■ What you have to do
Only the lines from the line that contains "Instruction: Open help" through the final line of the entries below belong in your answer, copied exactly and without pictures.

--- Entries supplied ---

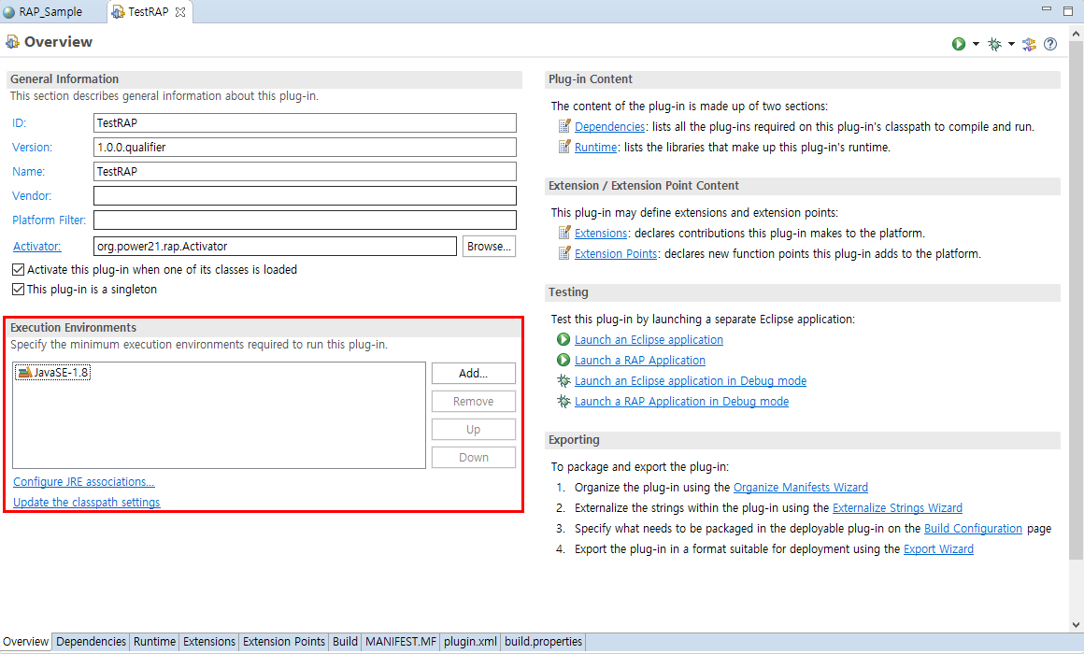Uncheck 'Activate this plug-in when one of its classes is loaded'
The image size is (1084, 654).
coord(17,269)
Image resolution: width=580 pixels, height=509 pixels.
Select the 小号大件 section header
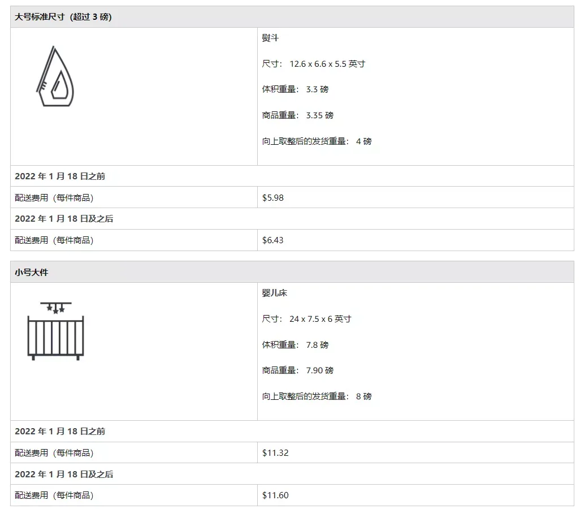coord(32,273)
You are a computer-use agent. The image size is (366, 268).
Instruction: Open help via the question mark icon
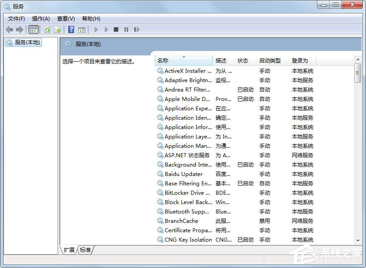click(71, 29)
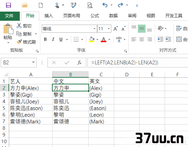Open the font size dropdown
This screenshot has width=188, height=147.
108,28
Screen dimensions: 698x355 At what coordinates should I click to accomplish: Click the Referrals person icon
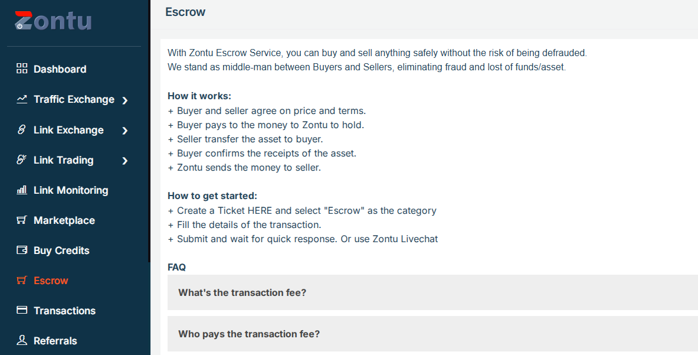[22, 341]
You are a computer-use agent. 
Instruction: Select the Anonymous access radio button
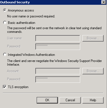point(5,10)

---

■ Task output
Instruction: Open help via the question mark icon
click(71, 29)
Open the font size dropdown
This screenshot has width=188, height=147.
108,28
Screen dimensions: 698x355 At what coordinates should I click to accomplish: Click the Referrals person icon
[22, 341]
You are a computer-use agent. 
Instruction: Select the Anonymous access radio button
point(5,10)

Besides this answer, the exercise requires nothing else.